Una regola aurea, ma c’è la necessità di porsi dei criteri di scelta quando dobbiamo affrontare una nostra giornata lavorativa. Attivare dei criteri quindi vuol dire fermarsi e prendersi il proprio tempo per decidere che cosa fare.

Per investire la meglio il tuo tempo devi perderlo; eome diceva Einstein: “Se avessi solamente un’ora per salvare il mondo, passerei 55 minuti a definire bene il problema e 5 a trovare la soluzione.”

Ognuno ha il suo metodo. Recentemente ho discusso con un mio collega in merito all’aggiornamento di un catalogo prodotto. Io ritenevo che l’adeguamento del nuovo listino commerciale potesse aspettare, anche se alla fine del mese avrebbe causato uno perdita economica di qualche centinaia di euro, e ritenevo impellente l’inserimento di un nuovo fornitore che, a mio parere, avrebbe portato diversificazione nel catalogo, un tempo di “gestione lavoro” del file minore rispetto all’aggiornamento del precedente e maggiore libertà nei confronti dei produttori che messi in concorrenza sarebbero scesi ad una politica commerciale più elastica.

Io ragionavo scegliendo il criterio dell’importanza, il mio collega si appellava all’urgenza. Chi ha ragione? Ai posteri l’ardua sentenza…

 

Come Raggiungere una maggiore serenità lavorativa

L’importante secondo me è porsi dei criteri di scelta, delle metodologie operative, e sceglierle personalmente.

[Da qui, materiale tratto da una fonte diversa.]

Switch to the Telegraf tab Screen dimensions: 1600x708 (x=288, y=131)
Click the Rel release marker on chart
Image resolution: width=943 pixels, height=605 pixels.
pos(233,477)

Potrebbe essere sufficiente fermarsi un attimo per capire cosa fare, senza buttarsi acriticamente sul nuovo task. Oppure concludere almeno un lavoro per avere la sensazione di aver dato un senso alla giornata, oppure dire al collega che metti il punto sul tuo lavoro prima di dedicargli la tua attenzione.

Una vera ricetta, una soluzione definitiva, non c’è, ma probabilmente non ci deve nemmeno essere, perchè in un mondo in continua mutazione, essere troppo statici ed ancorati a criteri monolitici può portare a nuotare da soli in un mare immenso.

Fermo restando che una soluzione alla moderna insoddisfazione lavorativa, fatta di continue rincorse contro il tempo, di impegni sempre più onerosi, di decisioni sempre più frammentate, possa essere risolta attraverso piccole scelte personali.

Come si dice: si trova sempre qualcosa di cui lamentarsi. Ma – con un po’ più di impegno – si trova sempre anche qualcosa di cui essere felici.

Essere l’autore delle proprie scelte, indipendentemente dai risultati raggiunti, ti porta ad essere più felice.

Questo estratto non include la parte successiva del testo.